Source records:
= = = =

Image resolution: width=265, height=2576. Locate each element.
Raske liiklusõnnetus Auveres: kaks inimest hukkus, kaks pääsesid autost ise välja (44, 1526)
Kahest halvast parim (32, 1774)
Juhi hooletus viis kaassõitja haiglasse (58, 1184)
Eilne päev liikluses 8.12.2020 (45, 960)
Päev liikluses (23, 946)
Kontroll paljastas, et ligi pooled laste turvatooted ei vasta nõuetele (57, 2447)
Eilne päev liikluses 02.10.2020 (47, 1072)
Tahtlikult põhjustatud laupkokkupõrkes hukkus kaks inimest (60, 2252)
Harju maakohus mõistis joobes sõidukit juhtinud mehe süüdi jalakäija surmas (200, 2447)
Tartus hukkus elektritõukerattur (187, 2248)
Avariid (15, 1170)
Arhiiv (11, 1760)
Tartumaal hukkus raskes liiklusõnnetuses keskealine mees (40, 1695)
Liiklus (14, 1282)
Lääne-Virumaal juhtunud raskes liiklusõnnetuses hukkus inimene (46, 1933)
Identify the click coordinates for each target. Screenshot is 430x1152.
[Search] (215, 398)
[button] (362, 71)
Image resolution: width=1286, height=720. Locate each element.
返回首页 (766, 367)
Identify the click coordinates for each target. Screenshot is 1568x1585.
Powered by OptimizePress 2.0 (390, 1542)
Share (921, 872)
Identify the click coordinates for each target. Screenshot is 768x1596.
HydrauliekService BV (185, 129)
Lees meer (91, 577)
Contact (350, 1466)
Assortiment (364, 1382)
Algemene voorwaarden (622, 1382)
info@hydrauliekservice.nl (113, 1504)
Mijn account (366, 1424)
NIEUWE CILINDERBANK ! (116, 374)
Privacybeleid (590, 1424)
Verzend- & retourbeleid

= = = =

- **Task goal**: Rescale the part of the listing that opens with the line containing "Eilne päev liikluses 8.12.2020 (45, 960)" and closes with the line containing "Share (921, 872)", repeating every line in it, requests included. Multiply each answer coordinate by 0.6 and round to whole numbers, rounding halves up, while leaving the numbers in the requests unchanged.

- **Solution to this exercise**:
Eilne päev liikluses 8.12.2020 (27, 576)
Päev liikluses (14, 568)
Kontroll paljastas, et ligi pooled laste turvatooted ei vasta nõuetele (34, 1468)
Eilne päev liikluses 02.10.2020 (28, 643)
Tahtlikult põhjustatud laupkokkupõrkes hukkus kaks inimest (36, 1351)
Harju maakohus mõistis joobes sõidukit juhtinud mehe süüdi jalakäija surmas (120, 1468)
Tartus hukkus elektritõukerattur (112, 1349)
Avariid (9, 702)
Arhiiv (7, 1056)
Tartumaal hukkus raskes liiklusõnnetuses keskealine mees (24, 1017)
Liiklus (8, 769)
Lääne-Virumaal juhtunud raskes liiklusõnnetuses hukkus inimene (28, 1160)
Identify the click coordinates for each target. Screenshot is 430x1152.
[Search] (129, 239)
[button] (217, 43)
Image resolution: width=1286, height=720. Locate each element.
返回首页 (460, 220)
Identify the click coordinates for each target. Screenshot is 1568x1585.
Powered by OptimizePress 2.0 (234, 925)
Share (553, 523)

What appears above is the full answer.